The IT director asked Dell to look at the district’s server environment, and the company brought in VMware to perform a virtualization readiness assessment, which looks at memory, processor, and network utilization, along with disk I/O. The only two servers with higher than average usage were the e-mail and e-mail archive servers.
After making the virtualization decision, the district contracted with Dell for a four-day virtualization workshop to learn the basics and start the process. Abdelmalak says the hands-on experience was critical, allowing his staff to get two virtual machines up and running while becoming comfortable with the principles and practicalities involved.
ROI already has been achieved since the district bought just three servers last year and plans to purchase none this year. “Virtualization made financial sense,” Abdelmalak says. “We’re operating fewer servers with increased performance. It’s been a home run, basically.”
Virtual Iron Performs at a Good Price
Who in his right mind would upgrade server software during the school day? Lane Virgin, for one.
Virgin, systems administrator for the Bonneville (ID) Joint School District No. 93, says the virtualization solution from Virtual Iron has helped the district reduce physical server count by 13 while offering unparalleled reliability.
“Virtual Iron puts out periodic updates, and I can turn on one of the Dell (PowerEdge) R900 servers, run the upgrade, migrate the virtual servers to that machine and upgrade the other one,” says Virgin, who’s been with the 18-school, 9,500-student district for seven years. “I can do it on the fly, even at 2 p.m. on a Monday.”
The district’s new energy czar appreciates the load balancing that the Virtual Iron solution brings. Lane can set thresholds for servers to conserve power without affecting performance. If demand exceeds the threshold, another server comes on automatically to balance the load.

*Problem A*:
Rewrite the paragraph of the virtualization article that begins "ROI already has been achieved" in a shorter form, keeping its main facts.
*Problem B*:
Duplicate the virtualization article from "Virtual Iron Performs" to "offering unparalleled reliability.".

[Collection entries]
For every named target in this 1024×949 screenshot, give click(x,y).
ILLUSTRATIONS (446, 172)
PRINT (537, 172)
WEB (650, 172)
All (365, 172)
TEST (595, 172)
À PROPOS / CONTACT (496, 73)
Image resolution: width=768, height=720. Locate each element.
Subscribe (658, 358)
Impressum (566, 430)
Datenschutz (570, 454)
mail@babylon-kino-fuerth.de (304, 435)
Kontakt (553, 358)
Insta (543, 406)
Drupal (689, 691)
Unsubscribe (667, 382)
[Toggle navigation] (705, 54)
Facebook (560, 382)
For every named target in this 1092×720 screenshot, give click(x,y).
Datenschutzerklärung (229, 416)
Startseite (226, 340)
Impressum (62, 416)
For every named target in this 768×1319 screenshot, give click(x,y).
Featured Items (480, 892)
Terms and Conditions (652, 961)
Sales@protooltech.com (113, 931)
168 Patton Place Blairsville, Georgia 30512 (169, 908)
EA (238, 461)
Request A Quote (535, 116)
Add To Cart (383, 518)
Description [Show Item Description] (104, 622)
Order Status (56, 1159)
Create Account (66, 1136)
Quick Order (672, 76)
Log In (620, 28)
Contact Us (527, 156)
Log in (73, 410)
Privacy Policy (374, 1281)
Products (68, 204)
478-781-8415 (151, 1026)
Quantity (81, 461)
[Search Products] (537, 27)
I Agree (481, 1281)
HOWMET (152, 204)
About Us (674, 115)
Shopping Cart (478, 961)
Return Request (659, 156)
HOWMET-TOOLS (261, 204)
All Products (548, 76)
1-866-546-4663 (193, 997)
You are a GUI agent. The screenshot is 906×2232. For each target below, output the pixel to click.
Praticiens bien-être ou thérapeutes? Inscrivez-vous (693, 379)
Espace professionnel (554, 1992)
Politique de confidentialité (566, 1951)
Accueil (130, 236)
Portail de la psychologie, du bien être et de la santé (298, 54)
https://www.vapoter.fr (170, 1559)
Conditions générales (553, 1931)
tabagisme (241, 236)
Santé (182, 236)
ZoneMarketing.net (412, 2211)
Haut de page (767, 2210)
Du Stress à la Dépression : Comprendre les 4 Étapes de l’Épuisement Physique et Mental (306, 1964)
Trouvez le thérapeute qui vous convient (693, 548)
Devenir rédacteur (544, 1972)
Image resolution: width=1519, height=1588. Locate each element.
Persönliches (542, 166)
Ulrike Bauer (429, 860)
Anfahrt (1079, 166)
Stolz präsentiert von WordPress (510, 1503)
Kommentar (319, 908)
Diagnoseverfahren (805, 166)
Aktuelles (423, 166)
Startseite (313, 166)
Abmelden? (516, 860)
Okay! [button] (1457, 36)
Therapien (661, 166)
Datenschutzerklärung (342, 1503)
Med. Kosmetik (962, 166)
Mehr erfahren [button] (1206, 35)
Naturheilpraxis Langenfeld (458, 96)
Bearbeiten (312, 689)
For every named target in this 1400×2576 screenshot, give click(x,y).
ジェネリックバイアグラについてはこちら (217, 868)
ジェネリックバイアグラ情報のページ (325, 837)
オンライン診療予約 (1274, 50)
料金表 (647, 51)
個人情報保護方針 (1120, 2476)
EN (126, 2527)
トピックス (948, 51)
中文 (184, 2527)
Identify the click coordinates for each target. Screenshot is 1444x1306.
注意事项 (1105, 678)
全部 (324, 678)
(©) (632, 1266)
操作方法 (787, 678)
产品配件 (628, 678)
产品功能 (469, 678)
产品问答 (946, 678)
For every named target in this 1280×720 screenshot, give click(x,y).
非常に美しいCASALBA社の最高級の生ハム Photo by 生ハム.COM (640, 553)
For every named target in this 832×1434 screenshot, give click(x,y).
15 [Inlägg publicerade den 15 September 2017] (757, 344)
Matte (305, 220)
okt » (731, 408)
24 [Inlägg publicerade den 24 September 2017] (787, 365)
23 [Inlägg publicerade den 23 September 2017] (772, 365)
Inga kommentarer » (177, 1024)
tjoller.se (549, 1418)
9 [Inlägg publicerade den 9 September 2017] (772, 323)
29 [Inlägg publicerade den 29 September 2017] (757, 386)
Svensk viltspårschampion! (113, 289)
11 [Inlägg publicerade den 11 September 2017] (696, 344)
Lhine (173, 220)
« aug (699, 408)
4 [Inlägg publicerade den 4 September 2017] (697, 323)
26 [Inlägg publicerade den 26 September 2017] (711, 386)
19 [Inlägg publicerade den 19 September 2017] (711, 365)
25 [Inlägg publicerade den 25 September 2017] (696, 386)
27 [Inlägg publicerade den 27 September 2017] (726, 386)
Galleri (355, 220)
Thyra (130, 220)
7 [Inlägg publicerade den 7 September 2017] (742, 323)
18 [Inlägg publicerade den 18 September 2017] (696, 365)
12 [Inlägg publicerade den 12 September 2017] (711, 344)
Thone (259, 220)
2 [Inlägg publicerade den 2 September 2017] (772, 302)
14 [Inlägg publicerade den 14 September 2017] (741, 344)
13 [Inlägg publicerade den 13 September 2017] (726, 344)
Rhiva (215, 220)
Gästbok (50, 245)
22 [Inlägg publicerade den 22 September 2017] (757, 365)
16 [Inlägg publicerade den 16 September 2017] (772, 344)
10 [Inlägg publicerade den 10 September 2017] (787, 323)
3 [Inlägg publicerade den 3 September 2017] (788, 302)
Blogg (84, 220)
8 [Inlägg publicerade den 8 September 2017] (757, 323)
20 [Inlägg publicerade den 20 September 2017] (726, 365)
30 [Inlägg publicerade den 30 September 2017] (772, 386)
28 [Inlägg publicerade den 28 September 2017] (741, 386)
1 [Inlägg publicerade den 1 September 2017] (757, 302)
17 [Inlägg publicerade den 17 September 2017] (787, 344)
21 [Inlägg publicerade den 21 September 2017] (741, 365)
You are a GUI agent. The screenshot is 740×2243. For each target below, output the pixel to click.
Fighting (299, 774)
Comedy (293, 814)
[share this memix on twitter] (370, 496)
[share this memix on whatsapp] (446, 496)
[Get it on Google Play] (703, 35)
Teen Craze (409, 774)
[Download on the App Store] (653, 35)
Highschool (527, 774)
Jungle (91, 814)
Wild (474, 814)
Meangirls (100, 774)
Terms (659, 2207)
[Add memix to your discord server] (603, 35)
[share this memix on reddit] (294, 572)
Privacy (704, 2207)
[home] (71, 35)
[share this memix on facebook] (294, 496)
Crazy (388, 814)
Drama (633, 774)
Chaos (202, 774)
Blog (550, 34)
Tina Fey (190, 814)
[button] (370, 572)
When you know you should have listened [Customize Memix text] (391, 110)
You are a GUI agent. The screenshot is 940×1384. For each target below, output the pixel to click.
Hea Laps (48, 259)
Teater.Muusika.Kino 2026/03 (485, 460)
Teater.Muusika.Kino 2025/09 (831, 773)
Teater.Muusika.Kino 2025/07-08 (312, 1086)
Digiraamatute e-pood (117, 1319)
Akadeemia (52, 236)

*Answer area A*:
The district has already reached ROI. It bought only three servers last year and plans to buy none this year. Abdelmalak says virtualization made financial sense because the district now runs fewer servers with better performance, calling it "a home run."

*Answer area B*:
Virtual Iron Performs at a Good Price
Who in his right mind would upgrade server software during the school day? Lane Virgin, for one.
Virgin, systems administrator for the Bonneville (ID) Joint School District No. 93, says the virtualization solution from Virtual Iron has helped the district reduce physical server count by 13 while offering unparalleled reliability.